If you are on board with this then when you find a company that is gouging, simply post the item and the ridiculous cost and I will edit my post and keep a running list. 


#1) ammo supply warehouse 
$110.00 - 500 Remington Yellow Jacket 22lr
http://www.ammosupplywarehouse.com/category/R220/22-RIMFIRE.html
http://www.gunbot.net/go/21160

#2)cheaper than dirt
$60.00 - 50 9mm tulammo, steel case
http://www.cheaperthandirt.com/product/AMM-4700


----------



## buckslayer54 (Feb 18, 2013)

I like the idea! A price increase of a few bucks is supply and demand. What some places are charging right now is insane and bad business that will hurt them if people remember. Personally I buy my practice ammo from walmart and their prices have remained the same so I dont have anything to add to the list. Excited to see what other people come up with.


----------



## imjon (Apr 6, 2007)

buckslayer54 said:


> I like the idea! A price increase of a few bucks is supply and demand. What some places are charging right now is insane and bad business that will hurt them if people remember. Personally I buy my practice ammo from walmart and their prices have remained the same so I dont have anything to add to the list. Excited to see what other people come up with.

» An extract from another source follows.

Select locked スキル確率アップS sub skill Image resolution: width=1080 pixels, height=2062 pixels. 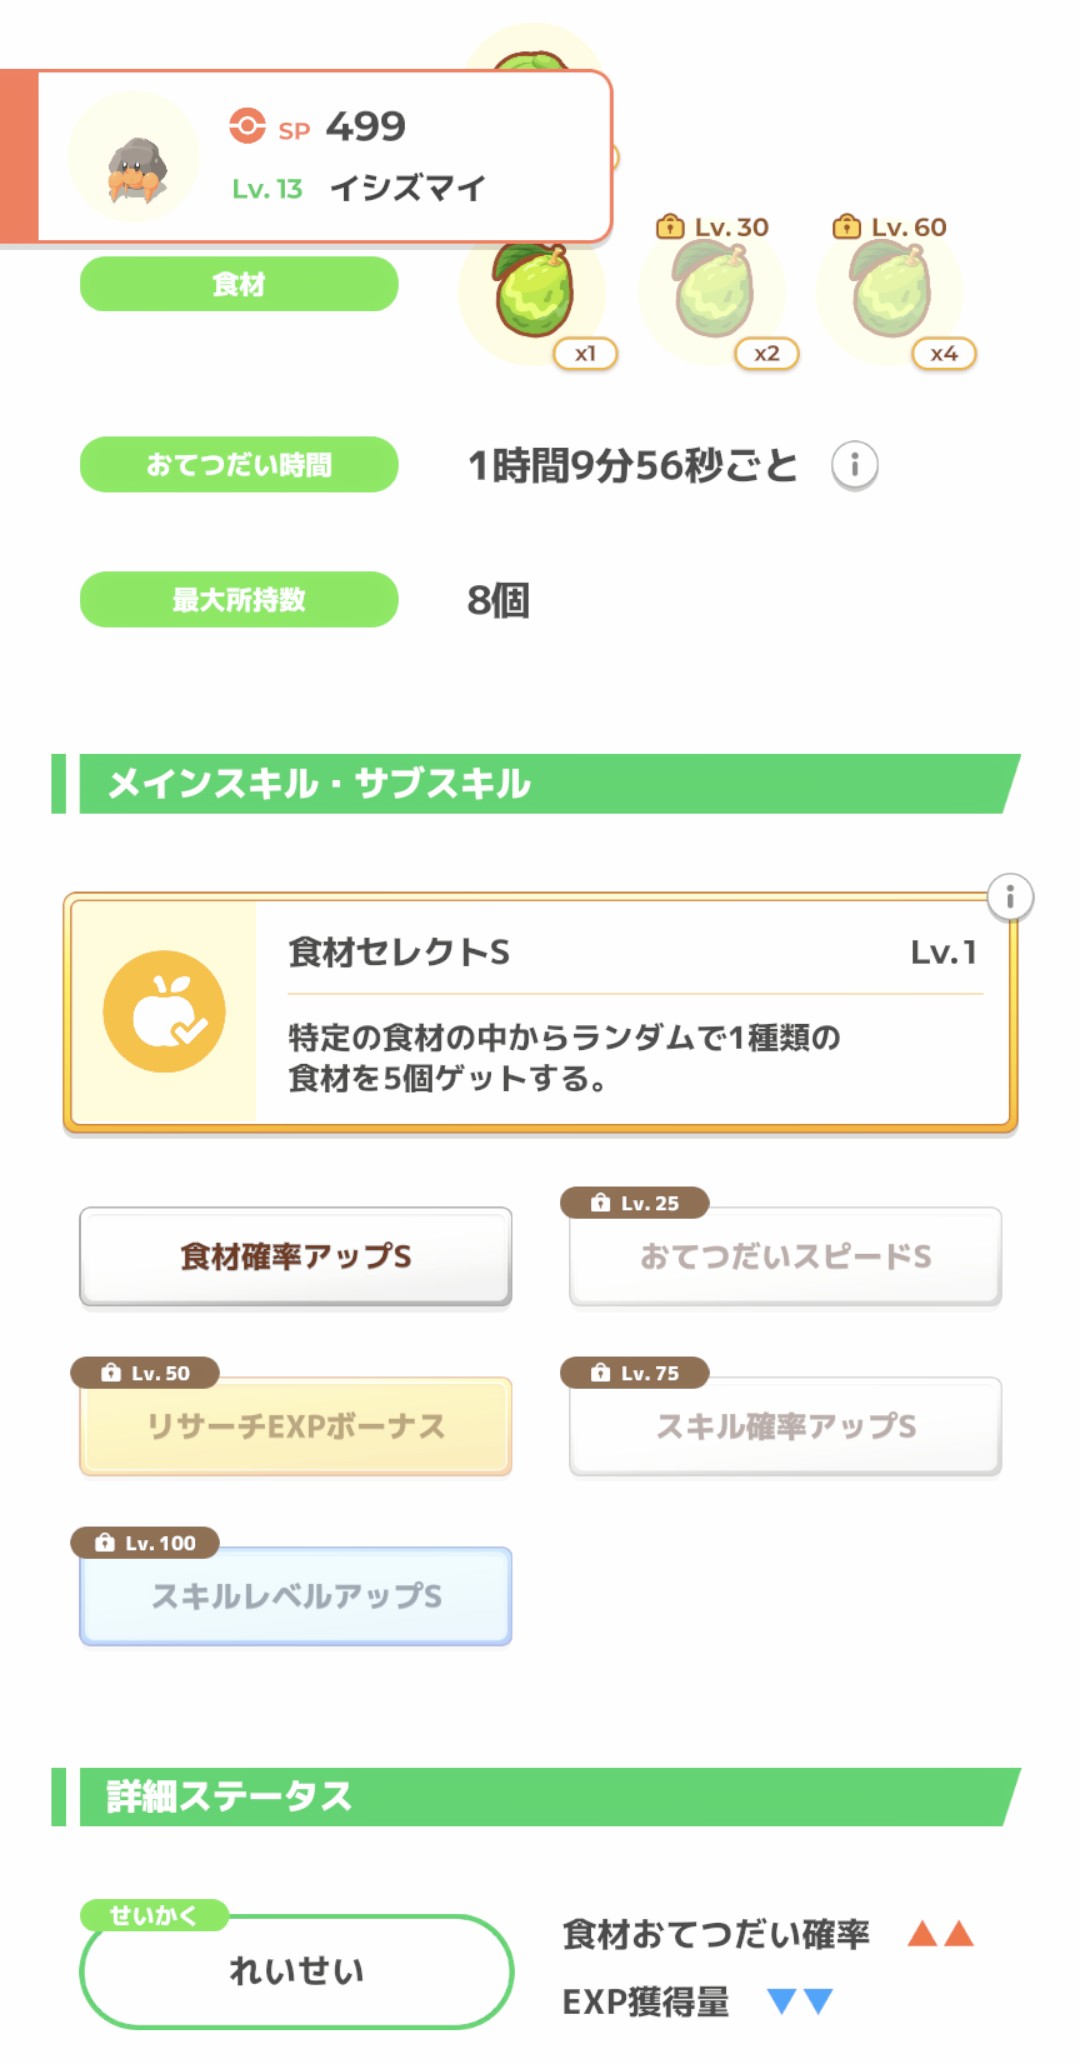click(785, 1426)
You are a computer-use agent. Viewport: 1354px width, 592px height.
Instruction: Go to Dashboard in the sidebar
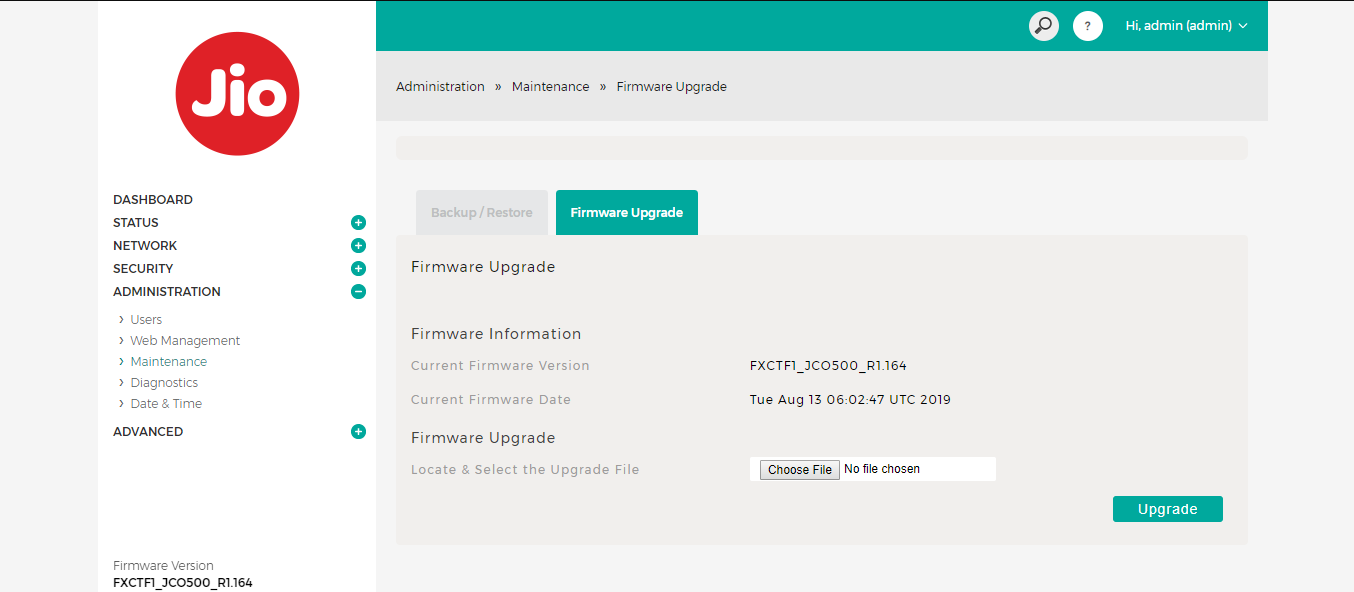[x=153, y=200]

*Places couldn't charge those prices if sane people would refuse to buy.* 
So now, the places selling ammo have nothing to sell, will they lay off employee's as the business has less or no money coming in to keep the doors open? 
No product equals no sales, but the water, light and heat/a/c bills keep coming in every month, the property taxes are still due, employee's still have to be paid. Supplies like forms, toilet paper, pens etc are still needed. *And they can't resupply easily anymore.*
But people are panic buying, those are the idiots who are causing the problem by far. 
From the first link you posted, even at those prices they're out of stock. Someone thinks the price is worth their dollars, I think they're crazy, but they're supporting that price. 
Archery and golf are my hobbies until the gun grabbers (who started the panic) are beaten down and prices and supply returns to normal (probably in a couple of years, the gun grabbers want to keep trying, which will cause the panic to continue). 
From your first link:
*Our Apologies*

Sorry! We are currently out of stock of items in this category. Please sign up for the AMMO ARMY mailing list to be notified when items come back in stock.
CTD still has ammo, but looks like people aren't desperate enough at those prices to buy everything they offer which is smart. Don't buy ammo at those prices and they'll eventually drop. But until the panic buyers quit paying whatever price is asked, don't expect lower prices.
Edit, looked closer at different ammo at CTD, they're out of stock on a lot of ammo also, so the people are paying those prices. ​


----------



## Luv2hunteup (Mar 22, 2003)

Were these places buying high and selling higher with a normal profit margin or buying at their normal prices and gouging?


----------



## buckslayer54 (Feb 18, 2013)

I understand what you are saying. It is a revolving door of well people will pay it so will charge it. I just avoid it and buy it elsewhere for a few bucks more than it was last fall. I have to question if some people dropping 100 bucks for a brick of 22's are new gun owners who are clueless of what ammo should cost? After all there are a ton of new gun owners. Just a thought. Weather is getting nice and the bow is dusted off. No need to buy anything to shoot that. Same dozen arrows for a few years now 

posted using Outdoor Hub Campfire


----------



## thill (Aug 23, 2006)

Great idea! There are a bunch of greedy opportunists around.


----------



## hawgeye (Mar 3, 2011)

Where i buy sporting goods the ammo suppliers have had very small increases. I got 500 winchester 22 for 35. He had people from all over trying to buy his ammo out. He held on to it for his regular customers. 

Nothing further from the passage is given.